How to Save Money at Farmers Markets
Eating healthy can be expensive, and the high prices may discourage you from wanting to eat fresh produce. But you can get fresh, healthy produce from farmers markets, and you can support local businesses at the same time. Buying fruits and vegetables when they are in season will save you money, and so will these tips.
Buy in Bulk
Just like at the grocery store, buying in bulk saves you money. If the seller doesn’t have an advertised bulk deal, ask if there is a discount for a larger purchase. Don’t buy more than you can use, or your savings is wasted. Freeze or can extra produce, or ask friends and family if they would like to split the cost with you.
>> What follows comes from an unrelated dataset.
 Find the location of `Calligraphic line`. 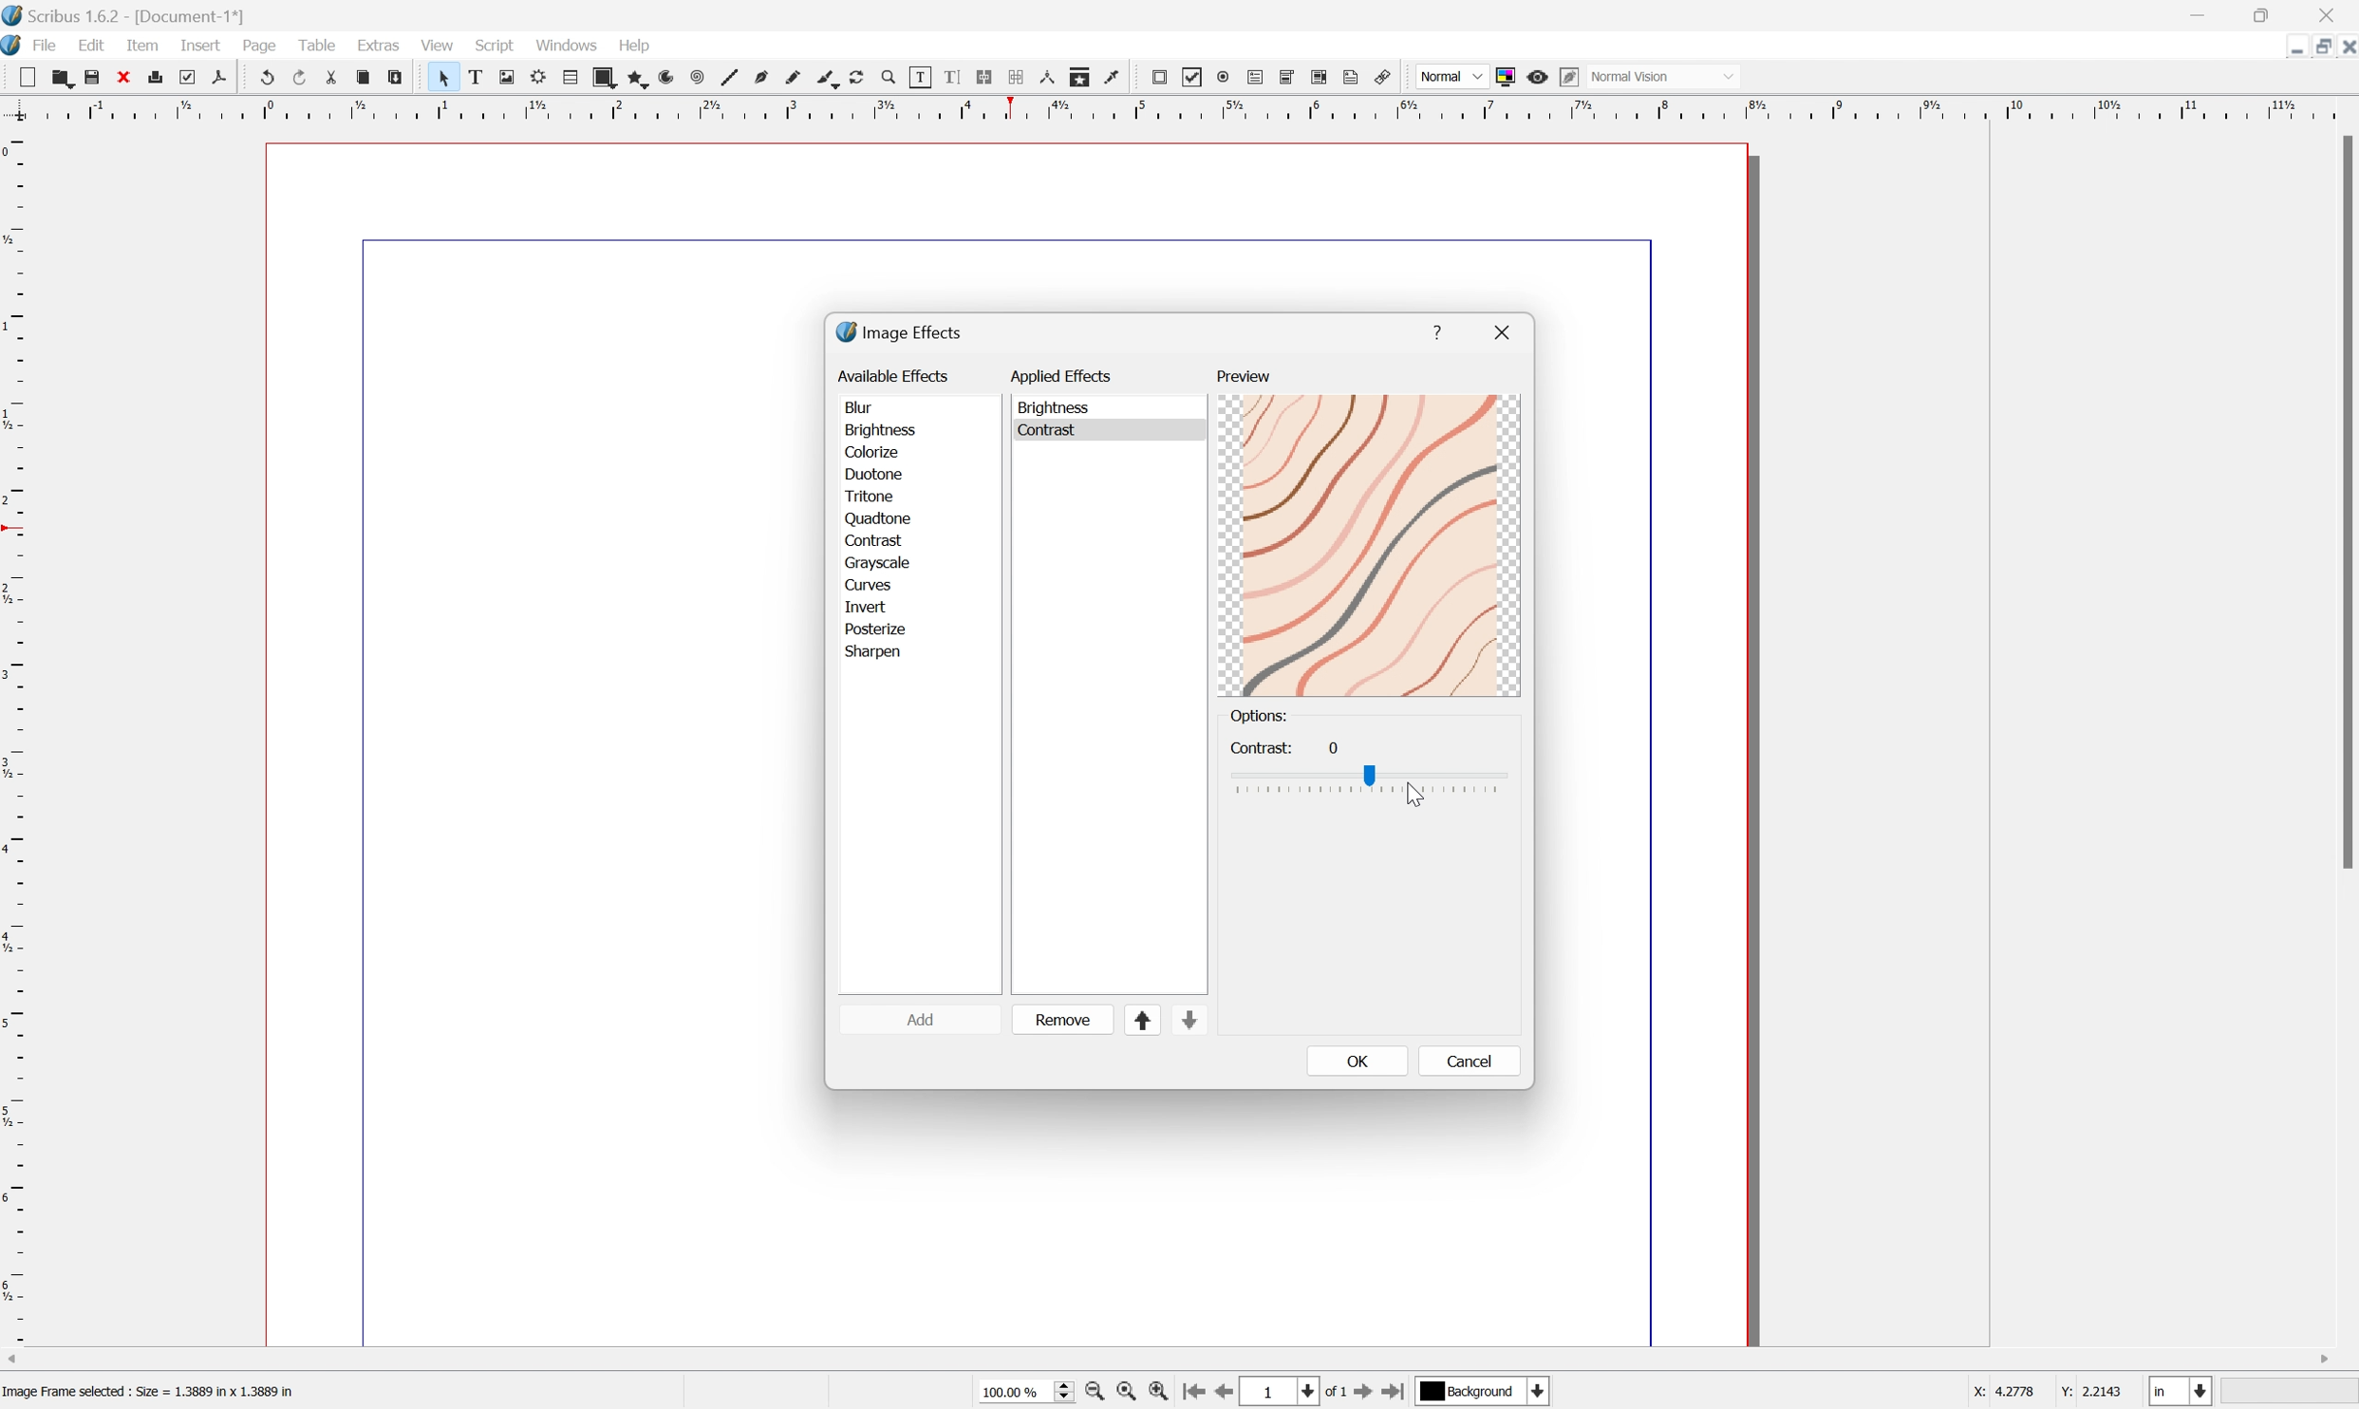

Calligraphic line is located at coordinates (832, 80).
Shopping just before the farmers market ends can get you big discounts. You run the risk that popular items will be sold out, but you might be able to snag a great deal on what is left. This is especially true if the market is only open once a week or will be closed for several days. The grower doesn’t want to waste extra produce, so they will take less money in order to make a little profit.
Shop on Rainy Days
You can usually get great deals when the weather is bad. Rain, cold and even excessive heat drive away customers, so the farmer may offer discounts in order to get sales. Fewer customers also means that you can spend a few minutes talking to the farmer to build a relationship.
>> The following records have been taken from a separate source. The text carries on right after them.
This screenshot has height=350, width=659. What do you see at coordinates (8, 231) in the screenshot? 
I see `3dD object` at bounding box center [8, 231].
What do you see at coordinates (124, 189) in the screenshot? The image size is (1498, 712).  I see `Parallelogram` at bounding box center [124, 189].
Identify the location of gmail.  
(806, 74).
Like any business, farmers rely on repeat customers. Build a relationship with the farmer by complimenting his produce or making small talk. When he sees you visit his booth regularly, he may offer a discount for being a frequent customer.
At most markets, it is perfectly acceptable to haggle on prices. In some markets, it is even expected. Don’t be afraid to offer less than the asking price, but be polite when you ask. Don’t offer too low of a price because he may be insulted and less likely to give a discount.
Eating healthy doesn’t have to break your food budget. Farmers markets are a great way to save money on healthy, fresh produce, and you get a chance to know the person who grew your food and support your local economy.